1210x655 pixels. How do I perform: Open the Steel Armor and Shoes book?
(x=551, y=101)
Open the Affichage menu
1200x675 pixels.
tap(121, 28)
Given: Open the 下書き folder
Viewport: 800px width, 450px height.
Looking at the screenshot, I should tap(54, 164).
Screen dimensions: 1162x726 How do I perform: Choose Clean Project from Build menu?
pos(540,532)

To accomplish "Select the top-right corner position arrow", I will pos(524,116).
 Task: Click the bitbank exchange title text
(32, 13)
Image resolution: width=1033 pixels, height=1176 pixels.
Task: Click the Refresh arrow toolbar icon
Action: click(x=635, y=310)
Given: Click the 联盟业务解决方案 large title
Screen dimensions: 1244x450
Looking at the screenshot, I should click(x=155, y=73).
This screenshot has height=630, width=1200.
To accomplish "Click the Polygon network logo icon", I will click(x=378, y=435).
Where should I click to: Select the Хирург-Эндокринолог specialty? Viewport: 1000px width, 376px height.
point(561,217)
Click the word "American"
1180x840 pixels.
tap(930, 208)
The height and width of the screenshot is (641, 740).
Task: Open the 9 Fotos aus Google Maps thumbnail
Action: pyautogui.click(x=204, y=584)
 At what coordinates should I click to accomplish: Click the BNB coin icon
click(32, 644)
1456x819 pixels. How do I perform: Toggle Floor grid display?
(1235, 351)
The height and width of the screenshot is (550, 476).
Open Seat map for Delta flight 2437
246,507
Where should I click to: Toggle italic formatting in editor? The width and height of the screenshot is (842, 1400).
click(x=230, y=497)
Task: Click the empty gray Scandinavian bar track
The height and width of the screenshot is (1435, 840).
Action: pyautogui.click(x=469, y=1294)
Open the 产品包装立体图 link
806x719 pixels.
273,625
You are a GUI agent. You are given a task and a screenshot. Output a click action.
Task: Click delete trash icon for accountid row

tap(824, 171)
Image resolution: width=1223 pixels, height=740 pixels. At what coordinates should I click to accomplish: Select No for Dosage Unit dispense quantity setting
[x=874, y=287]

————————

**GIVEN INSTRUCTION:**
Please update the material above by replacing each "Viewport" with "Display area", leaving everything else the same.

**TASK RESULT:**
1210x655 pixels. How do I perform: Open the Steel Armor and Shoes book?
(x=551, y=101)
Open the Affichage menu
1200x675 pixels.
tap(121, 28)
Given: Open the 下書き folder
Display area: 800px width, 450px height.
Looking at the screenshot, I should tap(54, 164).
Screen dimensions: 1162x726 How do I perform: Choose Clean Project from Build menu?
pos(540,532)

To accomplish "Select the top-right corner position arrow", I will pos(524,116).
 Task: Click the bitbank exchange title text
(32, 13)
Image resolution: width=1033 pixels, height=1176 pixels.
Task: Click the Refresh arrow toolbar icon
Action: click(x=635, y=310)
Given: Click the 联盟业务解决方案 large title
Screen dimensions: 1244x450
Looking at the screenshot, I should click(x=155, y=73).
This screenshot has height=630, width=1200.
To accomplish "Click the Polygon network logo icon", I will click(x=378, y=435).
Where should I click to: Select the Хирург-Эндокринолог specialty? Display area: 1000px width, 376px height.
point(561,217)
Click the word "American"
1180x840 pixels.
tap(930, 208)
The height and width of the screenshot is (641, 740).
Task: Open the 9 Fotos aus Google Maps thumbnail
Action: pyautogui.click(x=204, y=584)
 At what coordinates should I click to accomplish: Click the BNB coin icon
click(32, 644)
1456x819 pixels. How do I perform: Toggle Floor grid display?
(1235, 351)
The height and width of the screenshot is (550, 476).
Open Seat map for Delta flight 2437
246,507
Where should I click to: Toggle italic formatting in editor? The width and height of the screenshot is (842, 1400).
click(x=230, y=497)
Task: Click the empty gray Scandinavian bar track
The height and width of the screenshot is (1435, 840).
Action: pyautogui.click(x=469, y=1294)
Open the 产品包装立体图 link
806x719 pixels.
273,625
You are a GUI agent. You are given a task and a screenshot. Output a click action.
Task: Click delete trash icon for accountid row

tap(824, 171)
Image resolution: width=1223 pixels, height=740 pixels. At what coordinates should I click to accomplish: Select No for Dosage Unit dispense quantity setting
[x=874, y=287]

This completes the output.